(Publicado como atualizacão de status no Facebook em 28/02/2014)
Fui ver “12 Anos de Escravidão” ontem e saí boladão do cinema. Chorei de raiva. Fechei os olhos pra não ver certas brutalidades. Mas a qualidade da produção, a lembrança borrada da infância e a metáfora do cotidiano me fizeram achar o filme uma obra-prima.
Lembrei da bisavó. Eu era moleque quando a vi pela 1a e única vez na sua casa de pau a pique quando ela fez 100 anos. Tinha marcas nos braços. Cresci pensando: “terá sido chicotada mesmo tendo nascido livre?”
Depois do filme, não consegui evitar outras perguntas. Quantas vezes ela deve ter sido estuprada? Quantos irmãos ou filhos ela perdeu pra venda de escravos? Quantas vezes foi acorrentada e chicoteada até que sua pele se soltasse do corpo e o sangue escorresse por sua espinha?
Então comecei a pensar que talvez seja melhor achar que eu me enganei. Que as marcas eram de cortar mato. Que ela nunca foi escrava. Mas de que adianta me convencer que ela não sofreu?

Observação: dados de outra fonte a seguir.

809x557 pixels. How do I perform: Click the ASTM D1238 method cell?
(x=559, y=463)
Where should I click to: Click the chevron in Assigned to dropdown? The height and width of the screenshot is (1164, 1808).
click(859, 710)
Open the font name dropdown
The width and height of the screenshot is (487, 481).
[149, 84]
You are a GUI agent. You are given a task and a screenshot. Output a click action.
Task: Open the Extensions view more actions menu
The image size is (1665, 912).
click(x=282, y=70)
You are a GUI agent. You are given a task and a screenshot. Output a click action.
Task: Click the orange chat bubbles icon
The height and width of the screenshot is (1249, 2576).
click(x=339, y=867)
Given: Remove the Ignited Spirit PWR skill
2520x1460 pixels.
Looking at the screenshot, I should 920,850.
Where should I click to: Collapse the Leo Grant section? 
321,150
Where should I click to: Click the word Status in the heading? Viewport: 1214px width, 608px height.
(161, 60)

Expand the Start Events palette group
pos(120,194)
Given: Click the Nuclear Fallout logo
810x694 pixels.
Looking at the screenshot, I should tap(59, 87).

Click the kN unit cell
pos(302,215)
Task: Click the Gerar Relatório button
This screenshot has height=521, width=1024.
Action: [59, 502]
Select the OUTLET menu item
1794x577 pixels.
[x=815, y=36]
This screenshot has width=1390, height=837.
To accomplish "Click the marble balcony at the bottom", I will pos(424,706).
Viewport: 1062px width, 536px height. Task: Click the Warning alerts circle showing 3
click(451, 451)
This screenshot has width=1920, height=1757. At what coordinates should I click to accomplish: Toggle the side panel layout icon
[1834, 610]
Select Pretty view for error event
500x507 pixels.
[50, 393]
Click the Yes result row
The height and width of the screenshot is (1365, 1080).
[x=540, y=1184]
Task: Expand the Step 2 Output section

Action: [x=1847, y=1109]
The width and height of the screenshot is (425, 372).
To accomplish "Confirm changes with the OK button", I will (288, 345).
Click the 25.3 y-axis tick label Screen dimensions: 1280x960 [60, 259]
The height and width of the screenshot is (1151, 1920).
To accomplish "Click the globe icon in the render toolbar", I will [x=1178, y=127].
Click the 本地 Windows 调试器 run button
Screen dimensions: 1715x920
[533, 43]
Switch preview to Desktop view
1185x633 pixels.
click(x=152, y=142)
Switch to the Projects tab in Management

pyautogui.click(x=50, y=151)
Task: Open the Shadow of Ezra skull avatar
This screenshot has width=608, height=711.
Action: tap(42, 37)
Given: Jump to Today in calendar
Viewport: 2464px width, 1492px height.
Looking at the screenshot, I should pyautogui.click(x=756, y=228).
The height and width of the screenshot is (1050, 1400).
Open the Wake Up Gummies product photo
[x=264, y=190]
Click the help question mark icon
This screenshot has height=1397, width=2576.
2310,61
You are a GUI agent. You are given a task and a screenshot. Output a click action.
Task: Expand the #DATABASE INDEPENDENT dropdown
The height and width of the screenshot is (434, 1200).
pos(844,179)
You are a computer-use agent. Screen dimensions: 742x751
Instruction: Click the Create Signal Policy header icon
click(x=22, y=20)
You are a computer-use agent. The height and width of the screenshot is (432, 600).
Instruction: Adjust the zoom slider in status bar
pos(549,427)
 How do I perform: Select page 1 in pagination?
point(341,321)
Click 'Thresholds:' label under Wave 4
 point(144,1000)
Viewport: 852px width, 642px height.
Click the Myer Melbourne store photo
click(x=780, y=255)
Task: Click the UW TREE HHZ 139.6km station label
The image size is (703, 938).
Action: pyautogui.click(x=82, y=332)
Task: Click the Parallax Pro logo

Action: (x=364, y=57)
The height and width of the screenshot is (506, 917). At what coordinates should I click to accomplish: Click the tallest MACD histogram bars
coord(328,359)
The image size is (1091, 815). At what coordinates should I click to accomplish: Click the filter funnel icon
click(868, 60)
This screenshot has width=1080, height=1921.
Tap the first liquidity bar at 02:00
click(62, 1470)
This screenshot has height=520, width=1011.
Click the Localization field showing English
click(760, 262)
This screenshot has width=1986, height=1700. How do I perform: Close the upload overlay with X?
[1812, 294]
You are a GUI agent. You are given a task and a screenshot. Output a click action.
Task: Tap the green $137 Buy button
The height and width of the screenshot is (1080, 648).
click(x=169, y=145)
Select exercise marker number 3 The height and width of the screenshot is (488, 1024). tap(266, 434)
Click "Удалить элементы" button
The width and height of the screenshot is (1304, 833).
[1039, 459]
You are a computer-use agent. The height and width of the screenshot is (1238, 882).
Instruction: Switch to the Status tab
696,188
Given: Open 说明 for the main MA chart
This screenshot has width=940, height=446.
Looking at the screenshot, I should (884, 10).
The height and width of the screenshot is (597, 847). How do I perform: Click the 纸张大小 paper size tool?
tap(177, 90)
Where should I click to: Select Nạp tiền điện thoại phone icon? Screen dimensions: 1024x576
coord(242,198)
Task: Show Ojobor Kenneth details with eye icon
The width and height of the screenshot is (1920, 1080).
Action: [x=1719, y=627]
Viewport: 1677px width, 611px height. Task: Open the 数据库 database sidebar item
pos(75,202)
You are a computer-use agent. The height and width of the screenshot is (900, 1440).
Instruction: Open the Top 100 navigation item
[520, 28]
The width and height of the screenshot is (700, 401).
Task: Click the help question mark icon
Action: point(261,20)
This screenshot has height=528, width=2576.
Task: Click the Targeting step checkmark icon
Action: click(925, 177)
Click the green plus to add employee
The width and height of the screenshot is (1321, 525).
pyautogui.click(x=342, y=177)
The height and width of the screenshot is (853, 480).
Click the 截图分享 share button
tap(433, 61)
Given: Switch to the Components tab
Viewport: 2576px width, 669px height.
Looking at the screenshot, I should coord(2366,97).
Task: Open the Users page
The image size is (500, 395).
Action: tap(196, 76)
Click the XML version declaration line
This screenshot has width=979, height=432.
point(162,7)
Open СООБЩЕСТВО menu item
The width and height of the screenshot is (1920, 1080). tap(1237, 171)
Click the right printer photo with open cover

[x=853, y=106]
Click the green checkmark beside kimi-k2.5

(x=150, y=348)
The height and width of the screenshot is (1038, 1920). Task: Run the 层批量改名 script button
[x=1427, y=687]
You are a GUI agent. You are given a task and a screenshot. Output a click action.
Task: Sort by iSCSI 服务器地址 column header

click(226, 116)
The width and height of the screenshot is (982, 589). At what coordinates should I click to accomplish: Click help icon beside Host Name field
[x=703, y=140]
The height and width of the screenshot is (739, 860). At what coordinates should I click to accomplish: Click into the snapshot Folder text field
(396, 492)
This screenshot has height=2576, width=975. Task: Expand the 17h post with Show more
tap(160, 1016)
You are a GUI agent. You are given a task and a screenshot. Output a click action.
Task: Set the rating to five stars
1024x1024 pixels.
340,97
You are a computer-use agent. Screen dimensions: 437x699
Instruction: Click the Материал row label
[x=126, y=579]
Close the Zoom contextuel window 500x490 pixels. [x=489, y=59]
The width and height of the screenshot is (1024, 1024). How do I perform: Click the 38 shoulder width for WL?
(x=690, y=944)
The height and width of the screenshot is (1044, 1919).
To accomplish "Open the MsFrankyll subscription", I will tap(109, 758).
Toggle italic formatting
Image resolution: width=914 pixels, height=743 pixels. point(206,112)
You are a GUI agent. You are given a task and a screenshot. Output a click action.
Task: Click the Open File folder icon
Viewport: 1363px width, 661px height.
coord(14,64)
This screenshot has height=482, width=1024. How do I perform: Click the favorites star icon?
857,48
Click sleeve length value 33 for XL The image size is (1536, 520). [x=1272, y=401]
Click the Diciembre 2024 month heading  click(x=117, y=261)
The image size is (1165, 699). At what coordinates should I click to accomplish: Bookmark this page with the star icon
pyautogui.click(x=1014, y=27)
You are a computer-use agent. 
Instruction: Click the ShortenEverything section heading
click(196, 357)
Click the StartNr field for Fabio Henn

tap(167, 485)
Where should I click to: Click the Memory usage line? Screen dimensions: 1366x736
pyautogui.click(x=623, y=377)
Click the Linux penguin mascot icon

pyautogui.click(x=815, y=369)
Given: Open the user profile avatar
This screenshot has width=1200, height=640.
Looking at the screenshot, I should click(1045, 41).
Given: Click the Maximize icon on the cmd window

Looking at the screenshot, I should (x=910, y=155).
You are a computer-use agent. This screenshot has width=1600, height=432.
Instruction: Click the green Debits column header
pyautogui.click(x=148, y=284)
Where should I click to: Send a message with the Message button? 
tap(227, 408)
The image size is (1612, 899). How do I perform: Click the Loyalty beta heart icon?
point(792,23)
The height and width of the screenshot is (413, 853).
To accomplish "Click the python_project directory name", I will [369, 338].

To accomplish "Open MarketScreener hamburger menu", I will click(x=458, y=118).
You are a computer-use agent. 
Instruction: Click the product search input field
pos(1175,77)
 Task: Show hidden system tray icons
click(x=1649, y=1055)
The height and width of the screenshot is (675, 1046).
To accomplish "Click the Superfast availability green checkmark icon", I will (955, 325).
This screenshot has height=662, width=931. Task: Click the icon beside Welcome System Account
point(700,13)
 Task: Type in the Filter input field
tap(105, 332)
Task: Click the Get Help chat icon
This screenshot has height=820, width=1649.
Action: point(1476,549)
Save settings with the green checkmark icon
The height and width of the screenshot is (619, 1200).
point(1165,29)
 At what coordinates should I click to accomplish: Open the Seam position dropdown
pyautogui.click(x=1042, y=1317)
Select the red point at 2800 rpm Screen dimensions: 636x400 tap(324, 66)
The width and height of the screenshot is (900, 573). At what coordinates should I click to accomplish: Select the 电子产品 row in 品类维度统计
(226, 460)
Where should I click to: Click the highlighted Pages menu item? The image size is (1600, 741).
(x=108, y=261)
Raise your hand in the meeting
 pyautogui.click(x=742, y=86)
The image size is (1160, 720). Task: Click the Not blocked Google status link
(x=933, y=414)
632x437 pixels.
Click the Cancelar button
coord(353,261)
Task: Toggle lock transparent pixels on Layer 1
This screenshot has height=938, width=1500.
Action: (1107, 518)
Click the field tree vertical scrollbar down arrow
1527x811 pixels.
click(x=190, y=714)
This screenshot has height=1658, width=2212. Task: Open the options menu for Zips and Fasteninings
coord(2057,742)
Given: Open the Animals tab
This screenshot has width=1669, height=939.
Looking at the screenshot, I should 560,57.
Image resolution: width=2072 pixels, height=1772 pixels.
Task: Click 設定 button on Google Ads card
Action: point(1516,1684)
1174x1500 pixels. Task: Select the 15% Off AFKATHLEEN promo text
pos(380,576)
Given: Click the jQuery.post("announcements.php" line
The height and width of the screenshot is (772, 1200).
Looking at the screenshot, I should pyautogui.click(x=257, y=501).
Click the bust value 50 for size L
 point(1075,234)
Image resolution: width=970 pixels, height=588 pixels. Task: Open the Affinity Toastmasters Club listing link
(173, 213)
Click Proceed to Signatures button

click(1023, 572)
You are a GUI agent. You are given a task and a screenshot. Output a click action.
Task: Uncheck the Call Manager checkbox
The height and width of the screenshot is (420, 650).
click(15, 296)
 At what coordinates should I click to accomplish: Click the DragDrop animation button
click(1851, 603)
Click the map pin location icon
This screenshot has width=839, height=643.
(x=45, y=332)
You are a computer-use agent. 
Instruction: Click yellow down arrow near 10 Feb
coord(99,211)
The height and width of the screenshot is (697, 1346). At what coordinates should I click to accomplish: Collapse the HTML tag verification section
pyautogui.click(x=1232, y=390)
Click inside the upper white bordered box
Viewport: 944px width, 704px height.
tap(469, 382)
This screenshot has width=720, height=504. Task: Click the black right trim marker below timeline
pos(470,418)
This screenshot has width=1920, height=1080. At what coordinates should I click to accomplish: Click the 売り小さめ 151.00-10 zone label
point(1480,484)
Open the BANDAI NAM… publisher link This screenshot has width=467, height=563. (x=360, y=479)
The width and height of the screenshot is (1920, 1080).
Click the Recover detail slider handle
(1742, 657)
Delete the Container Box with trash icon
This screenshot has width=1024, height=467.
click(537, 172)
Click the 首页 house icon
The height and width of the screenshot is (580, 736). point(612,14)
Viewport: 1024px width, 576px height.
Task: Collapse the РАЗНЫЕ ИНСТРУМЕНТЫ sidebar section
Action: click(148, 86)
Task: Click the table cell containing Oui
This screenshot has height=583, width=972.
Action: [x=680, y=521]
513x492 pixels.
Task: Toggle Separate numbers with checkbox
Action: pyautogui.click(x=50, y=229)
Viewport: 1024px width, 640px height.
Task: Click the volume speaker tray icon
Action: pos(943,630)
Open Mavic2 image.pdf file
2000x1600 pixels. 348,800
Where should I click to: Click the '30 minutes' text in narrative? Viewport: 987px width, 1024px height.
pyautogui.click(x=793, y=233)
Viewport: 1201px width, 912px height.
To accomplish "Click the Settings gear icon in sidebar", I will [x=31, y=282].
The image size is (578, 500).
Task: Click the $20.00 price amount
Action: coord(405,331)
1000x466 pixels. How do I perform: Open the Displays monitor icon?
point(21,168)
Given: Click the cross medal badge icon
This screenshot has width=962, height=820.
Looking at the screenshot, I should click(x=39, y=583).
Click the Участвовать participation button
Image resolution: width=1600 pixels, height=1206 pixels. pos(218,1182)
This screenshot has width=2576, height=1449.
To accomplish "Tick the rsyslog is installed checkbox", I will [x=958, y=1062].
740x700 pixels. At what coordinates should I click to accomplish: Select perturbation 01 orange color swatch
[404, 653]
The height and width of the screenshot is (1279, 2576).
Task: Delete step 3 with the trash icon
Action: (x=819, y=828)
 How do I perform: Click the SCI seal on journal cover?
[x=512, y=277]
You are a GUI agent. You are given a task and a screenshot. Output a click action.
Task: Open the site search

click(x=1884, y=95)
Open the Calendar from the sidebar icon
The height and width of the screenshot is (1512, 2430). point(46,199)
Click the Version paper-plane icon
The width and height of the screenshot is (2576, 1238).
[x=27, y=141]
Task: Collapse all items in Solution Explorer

Preto no Brasil, assim como nos EUA, num tem outra raiz a não ser a tragédia escravocrata. Alguém da minha família se fudeu muito antes que a liberdade fosse conquistada. O filme mostra o sofrimento muito melhor do que a gente aprendeu na escola sobre o que a escravidão representou.
Além disso, o filme é uma ótima metáfora pra hoje. Um soco no estômago de quem acha que direitos humanos não servem pra nada. Veja o filme e saiba como é viver sem direitos antes de sair por aí dizendo que é coisa pra defender bandido.
Tirando o fato da escravidão ter acabado (apesar da exploração continuar), o filme mostra cenas e histórias que eu tenho ouvido muito desde que comecei a conversar com pessoas de favela.
A violência sofrida nas mãos de autoridades, o medo de morrer travestido em descaso ou conivência com quem oprime, tudo isso tá no filme e no cotidiano de muita gente no Brasil.
O filme dói. Machuca e sangra. Mas precisa ser visto. Por negros para que se lembrem da história sangrenta que nos antecedeu. Por todos que não tem a capacidade de criar empatia com pessoas criminalizadas, violentadas e mortas no dia-a-dia.
Foi só depois do que passou como escravo que o autor do livro (que gerou o filme) virou um ativista na causa abolicionista americana. Talvez o filme seja o que vá fazer tantos outros pelo menos deixarem de ignorar o passado e o presente da população oprimida do Brasil.
Super-recomendo. Mas prepare-se pra chorar litros e se revoltar com a maneira que as coisas eram e ainda são.